Copy the items word for word, starting at the line that contains "Tap the bottom home gesture bar" and ending at the last item. Leave the pictures out of your copy.
==================================================
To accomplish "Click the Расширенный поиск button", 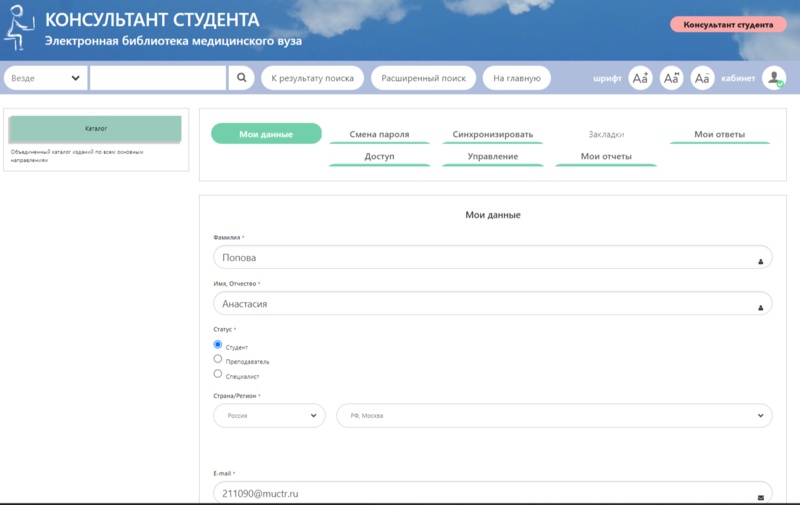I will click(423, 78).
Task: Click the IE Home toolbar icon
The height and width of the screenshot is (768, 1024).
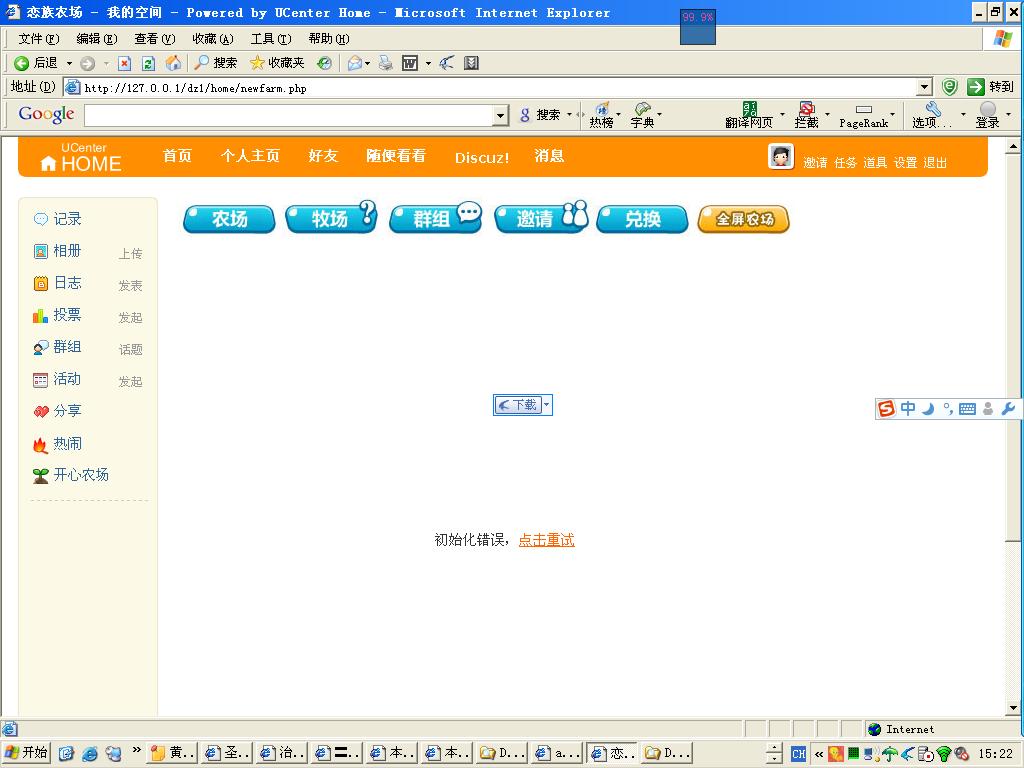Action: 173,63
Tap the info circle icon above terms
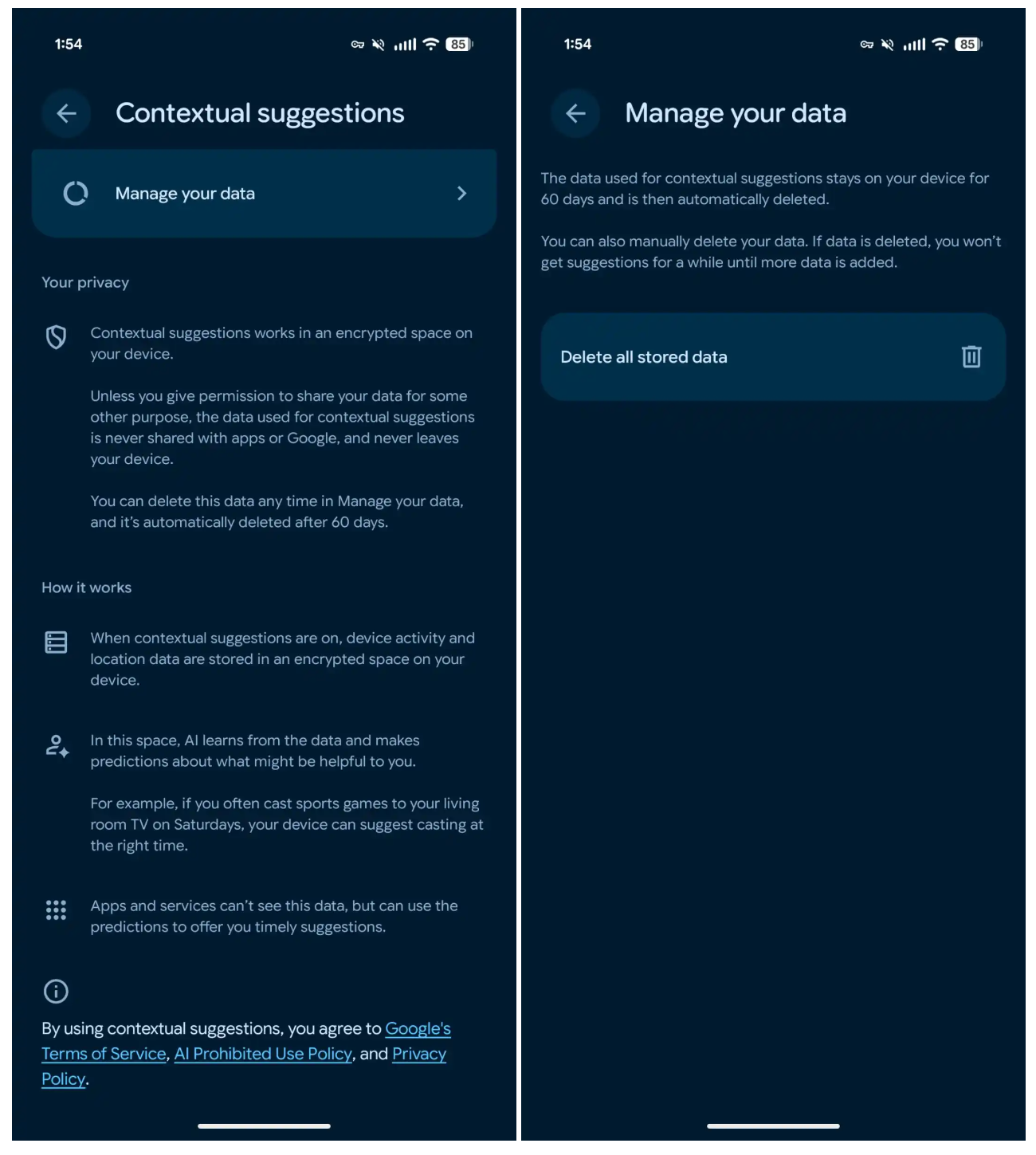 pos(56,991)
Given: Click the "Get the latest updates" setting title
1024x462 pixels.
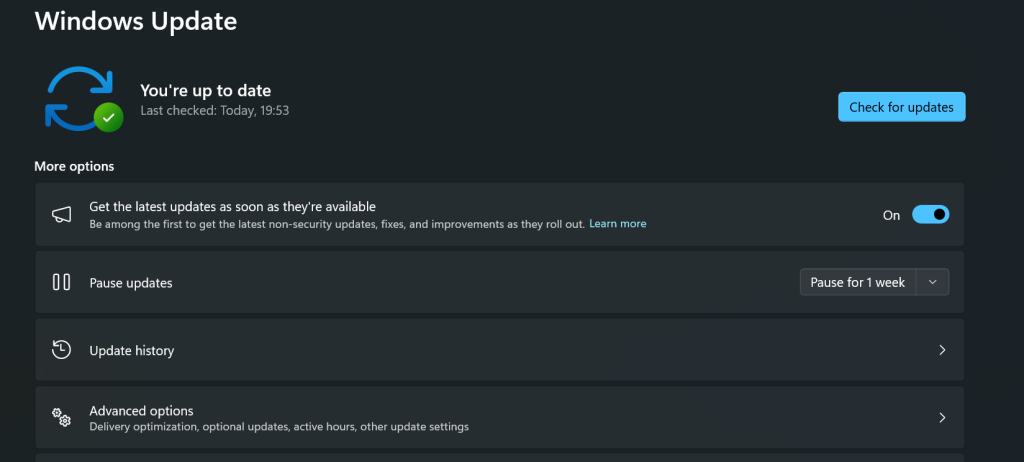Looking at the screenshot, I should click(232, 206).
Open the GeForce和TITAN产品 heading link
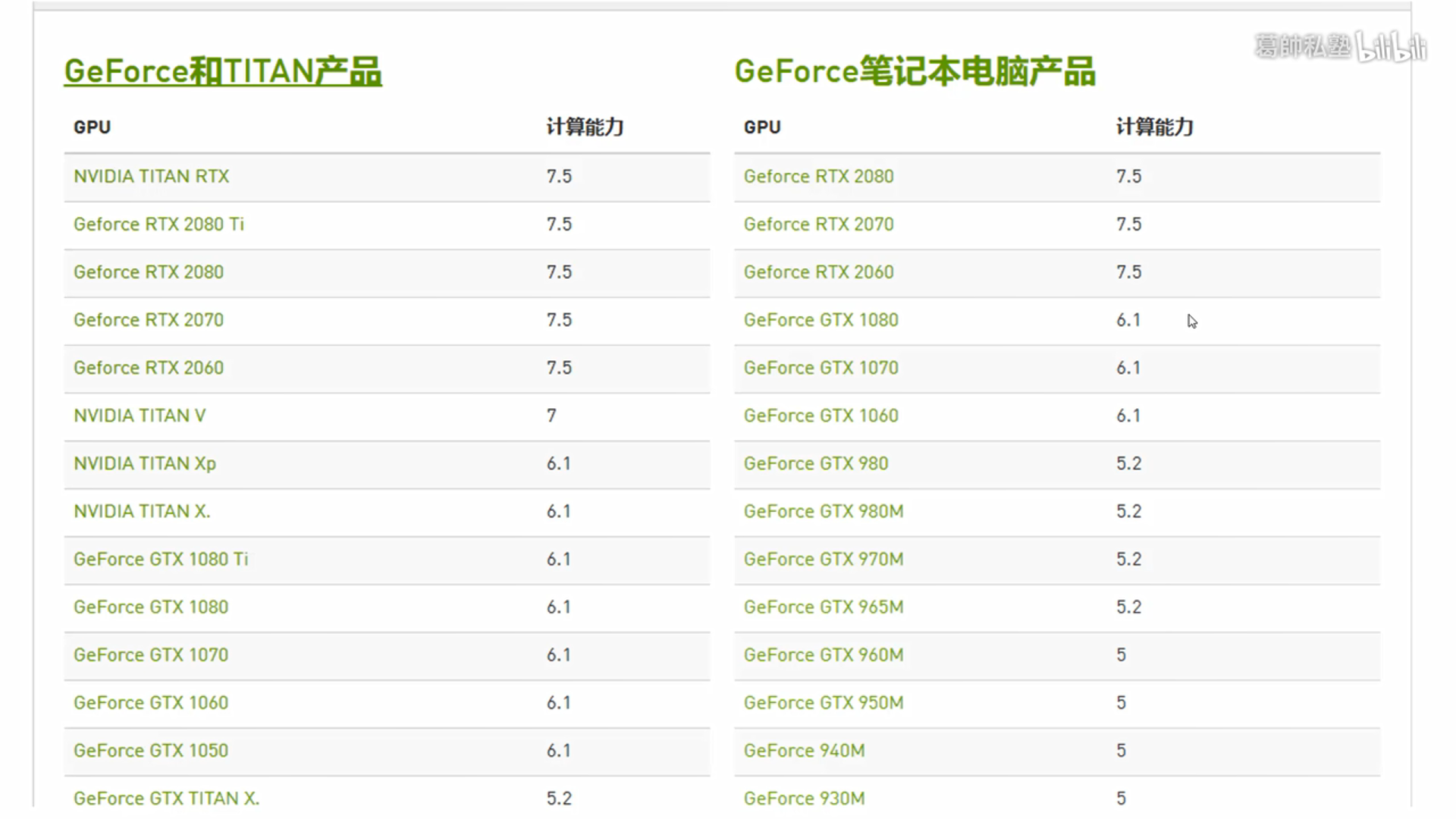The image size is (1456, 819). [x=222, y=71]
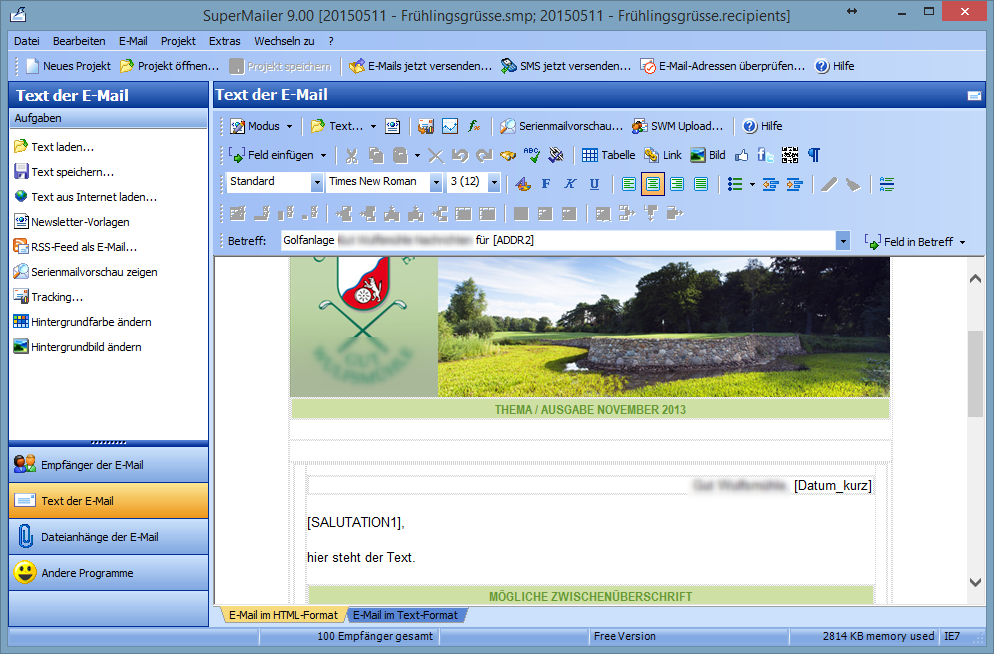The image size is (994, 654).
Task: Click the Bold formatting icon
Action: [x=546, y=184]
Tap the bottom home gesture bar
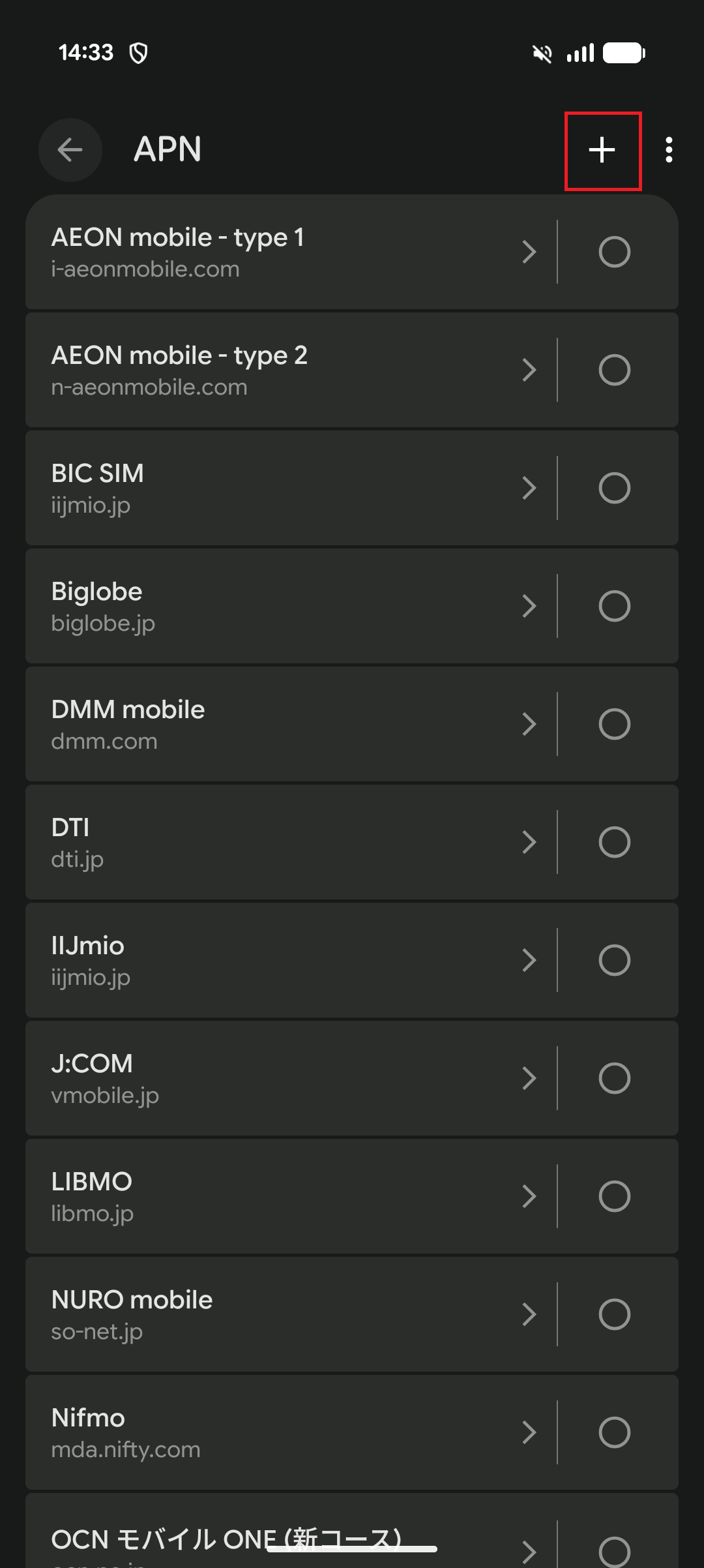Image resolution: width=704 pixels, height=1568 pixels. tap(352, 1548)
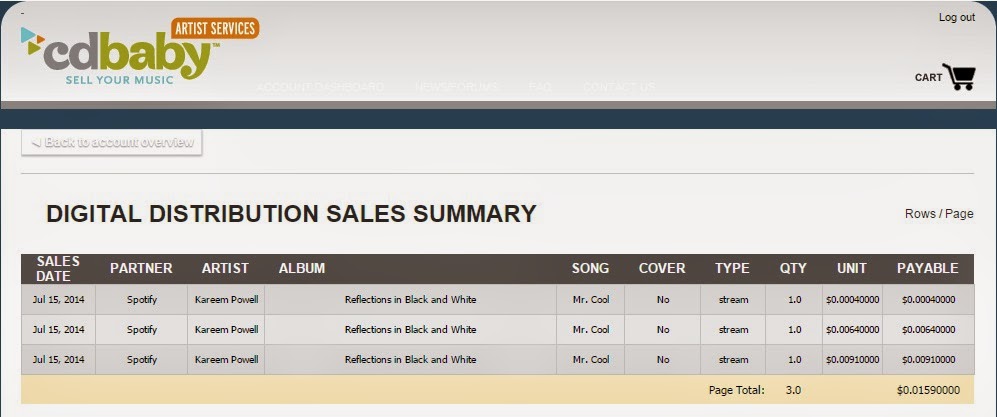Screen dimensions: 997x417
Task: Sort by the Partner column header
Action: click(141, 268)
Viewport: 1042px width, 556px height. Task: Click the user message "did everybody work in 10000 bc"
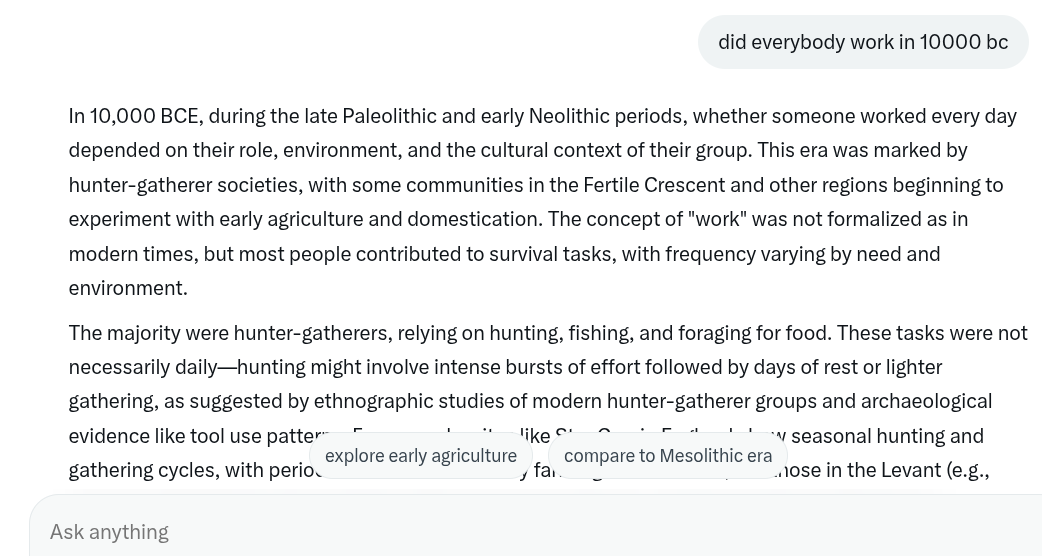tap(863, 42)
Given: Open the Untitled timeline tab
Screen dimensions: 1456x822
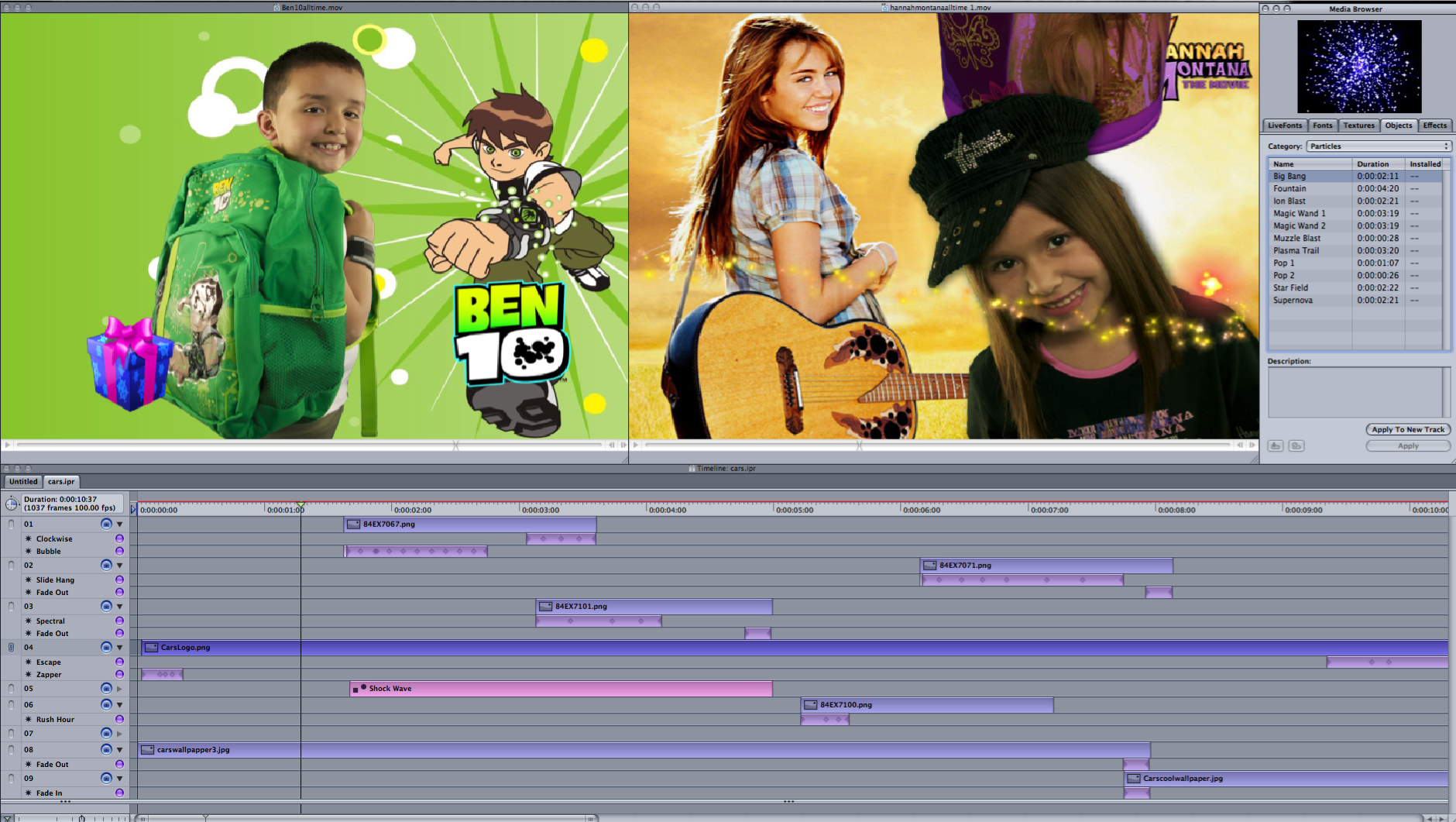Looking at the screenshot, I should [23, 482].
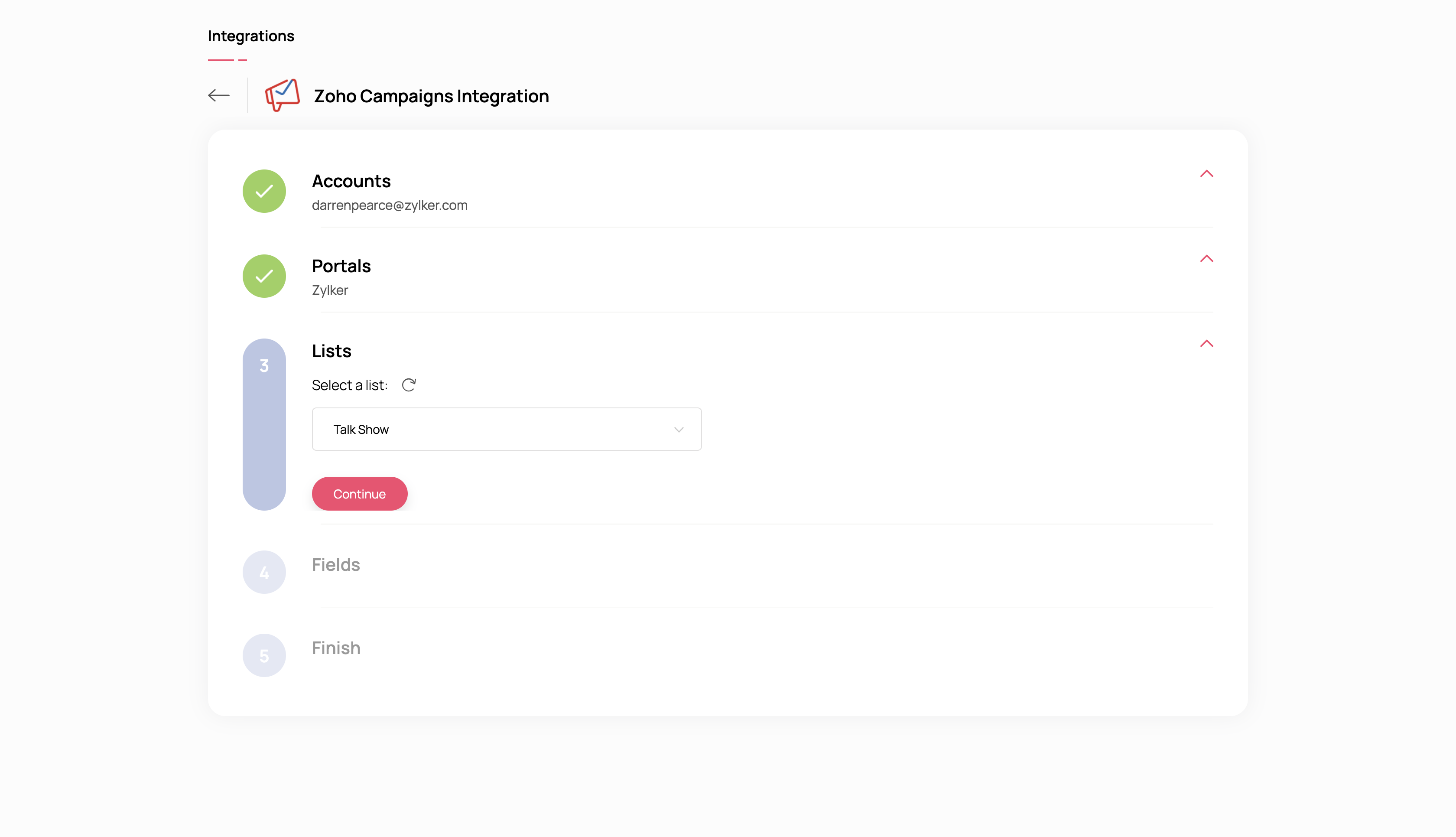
==================================================
▸ **Task result**
Tap the bottom home gesture bar
Image resolution: width=704 pixels, height=1568 pixels. tap(352, 1548)
Screen dimensions: 997x417
Task: Sort by the Partner column header
Action: click(141, 268)
Viewport: 1042px width, 556px height. Task: Click the user message "did everybody work in 10000 bc"
tap(863, 42)
Given: Open the Untitled timeline tab
Screen dimensions: 1456x822
Looking at the screenshot, I should [23, 482].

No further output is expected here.